GDP (as Corbyn alludes to above) is a quite frankly an almost useless measure of wealth. It’s a made up number, it’s a guess, something imagined by those in ivory towers after the war to somehow conceptualise the value of any given country. I understand it’s importance – governments and countries can rise and fall by the power of this mythical figure, and so governments and countries are naturally obsessed with making it grow robustly. But it’s a key example of where the metric has become more important than what is being measured itself. So calling ourselves ‘rich’ on this basis is murky at best (read more on this here).

There’s no denying there is wealth in the bounds of our borders as a nation, but let me put it this way: the mean should not be the measure. Nor should the ‘gross product’ be.

Here’s an example: you have two gardeners, each with the same budget. One gardener chooses to distribute funds equitably around his garden, perhaps puts in some pretty little flower beds, rolls out some lovely lawn, has some promising trellises (excuse me, I may have been listening to Gardener’s Question Time a little too much). Meanwhile, the other gardener chooses to have a barren mud patch with a jacuzzi in the corner.

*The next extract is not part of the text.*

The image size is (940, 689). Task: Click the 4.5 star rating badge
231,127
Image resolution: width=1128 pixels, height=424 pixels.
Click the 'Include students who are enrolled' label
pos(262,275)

In both, the ‘wealth’ of the gardens is the same, but the beauty, the ‘richness’ is only truly evident in one.

The UK is becoming more and more like the second garden.

Take our median and mean salaries. The median average salary for full-time workers in the UK is £31k, where as the mean £38k. People often use these terms interchangeably, but there’s an important distinction between the two. 

The median is the middle value when a data set is ordered from least to greatest. (So if you have 11 people it’s the 6th person). The average meanwhile is the total value divided by number in the dataset. So why’s this important? It’s important because they’re different. To have the two values as different, means someone, somewhere is skewing the average, either upwards or downwards. In this instance, no surprises for who is doing it – the wealthy.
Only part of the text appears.